Selected passage section start
But .. I have this niggling feeling .. as my code develops I'm noticing the
expressiveness of Javascript lets me do things that look nice, and impressive
but that I know will come back to bite me when it comes to enhancement and
maintenance.

In this respect Javascript kind of feels like perl with OO and functional
semantics built in from the ground up. It really is a lovely language but I
wonder how well a JS-based system will scale over time. I've heard people say
_" never use ruby in production"_ and I wonder does the same reasoning apply
here.

The argument goes that building apps that use the same language client-
side/server-side carries the virtue that you can write _" pure"_ apps - i.e.
that share code front-end and back-end. That is definitely something that
makes sense, especially if you need shared libraries you won't need to write
the same code twice for each end.

But beyond that, I feel the expertise required at both ends is quite
different. As a systems programmer I feel that strongly-typed rigid languages
are very much the way to go because they give you a better sense of how robust
the code is. Typically on the back-end you want to get something to work once,
and leave it, so you need to be sure it's right.

My more limited experience working client-side suggests that you need far more
flexibility there. Issues are far more easy to spot front-end and the key
virtue is to be able to make changes and enhancements quite quickly and you
don't have the same stringent code-confidence needs as you do on the backend
because the quality requirements are different. Niggles and gotchas can be
spotted, diagnosed and worked around on the front-end but on the back-end they
become a royal pain.
Selected passage section end
_Your goal_
Repeat the post above on JavaScript for client and server code word for word, from "But beyond that, I" to "sure it's right.".
Supplied entries section start
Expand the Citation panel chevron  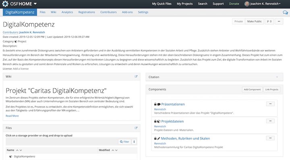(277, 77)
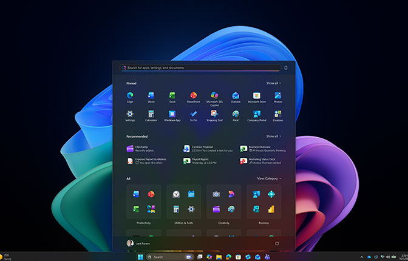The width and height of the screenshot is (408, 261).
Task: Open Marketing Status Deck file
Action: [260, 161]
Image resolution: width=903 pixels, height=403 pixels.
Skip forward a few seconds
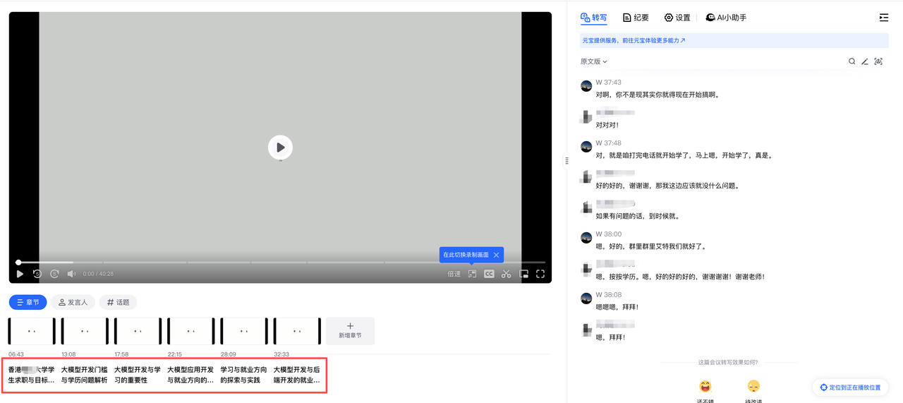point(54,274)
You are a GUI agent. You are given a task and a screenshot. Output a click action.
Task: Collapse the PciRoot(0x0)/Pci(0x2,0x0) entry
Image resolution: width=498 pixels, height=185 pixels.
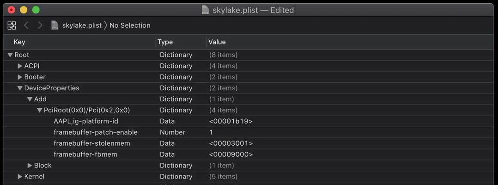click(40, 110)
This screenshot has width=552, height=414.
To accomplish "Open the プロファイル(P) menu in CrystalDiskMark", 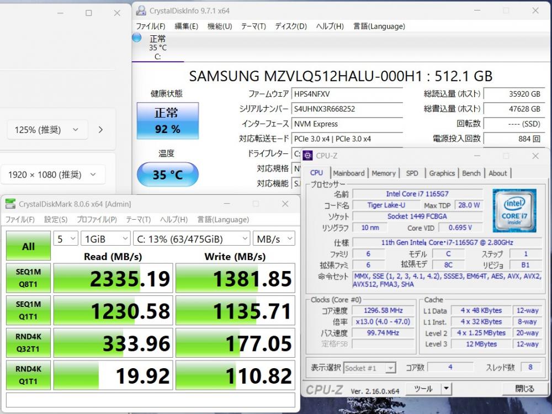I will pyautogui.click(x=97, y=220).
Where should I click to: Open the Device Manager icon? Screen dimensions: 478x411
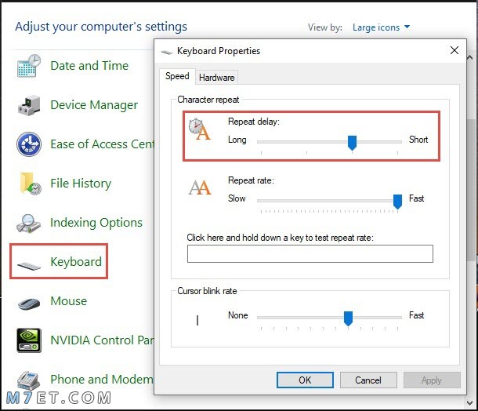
Supplied entries section end
_Output for this exercise_
But beyond that, I feel the expertise required at both ends is quite
different. As a systems programmer I feel that strongly-typed rigid languages
are very much the way to go because they give you a better sense of how robust
the code is. Typically on the back-end you want to get something to work once,
and leave it, so you need to be sure it's right.